Exercise directions: Continue the passage below about Kansas during the Civil War, starting after its final sentence.

In January 1861, Kansas was admitted to the Union as a free state. In April 1861, the American Civil War began. Marcus Freeman recalled, “I was working in the printing office for Van Horn and A. Beal on the Kansas City Journal at the time of the firing on Sumpter, and worked the press when they were getting out the extras for the occasion. I remember the excitement well.” In March 1863, Marcus married Mary Ann Jones at the Eldridge Hotel in Lawrence, Kansas, where he was working as a cook. According to the Topeka Plaindealer newspaper, Marcus was working at the Eldridge at the time of Quantrill’s raid in August 1863.

In October 1864, Thomas and William Bayne enlisted in Company N, 4th Regiment, Kansas State Militia. From the Kansas State Historical Society, Militia rolls, Oct. 9-26, 1864, Kansas Memory, vol. 2, p. 79: “T.R. Bayne went out as Orderly, was elected Capt. on the 16th Oct., 1864, took command on the next day, commanded the Co. up to the state line, when he deserted and led his company home, except the former Capt. who left the Co. and crossed the line. Capt. Bayne lost his Muster Roll and all the papers belonging to the company. All the other members of the Co. deserted Friday and Friday night, the 22nd of Oct., 1864. . . Most of the Co. refuses to assign the Pay Rolls and Muster Rolls. Each man in the Company drawed one single blanket, the price of which I do not know.”

Given information:
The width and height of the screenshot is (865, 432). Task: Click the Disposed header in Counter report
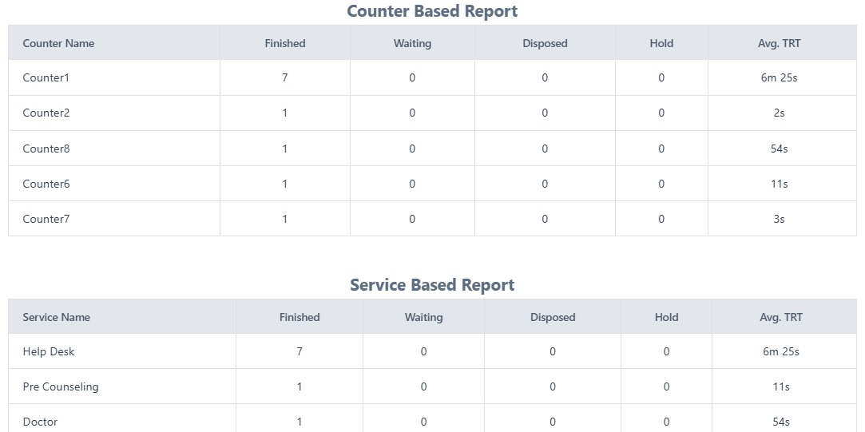coord(545,43)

In response:
Kansas militia units helped to defeat the Confederate and guerilla forces of Gen. Sterling Price at the Battle of Westport on Oct. 23, 1864. Militia enlistees were not required to cross the border into Missouri. Thomas’s company and other units who remained in Kansas were within their rights.

The Baynes may have had a personal reason to avoid the battle. Their young half-brother, James Warner Bayne, called “Warner,” had joined Company B of the Confederate 12th Missouri cavalry regiment under Col. David Shanks. Company B was recruited in Jackson County, Missouri, in 1862-63. The 12th participated in Price’s raid on Missouri and Kansas in 1864. Warner Bayne was taken prisoner and died at Fort Leavenworth in November 1864.

Theodore Frederick Bayne, Thomas’s youngest brother, was shot to death on the Kaw bottom (in or near Rising Sun) on August 20, 1865, by Robert Higgins in a dispute over a young lady. Higgins ran away. Laura Bayne, the youngest sister, married Joseph McCall in 1865. She died in 1868.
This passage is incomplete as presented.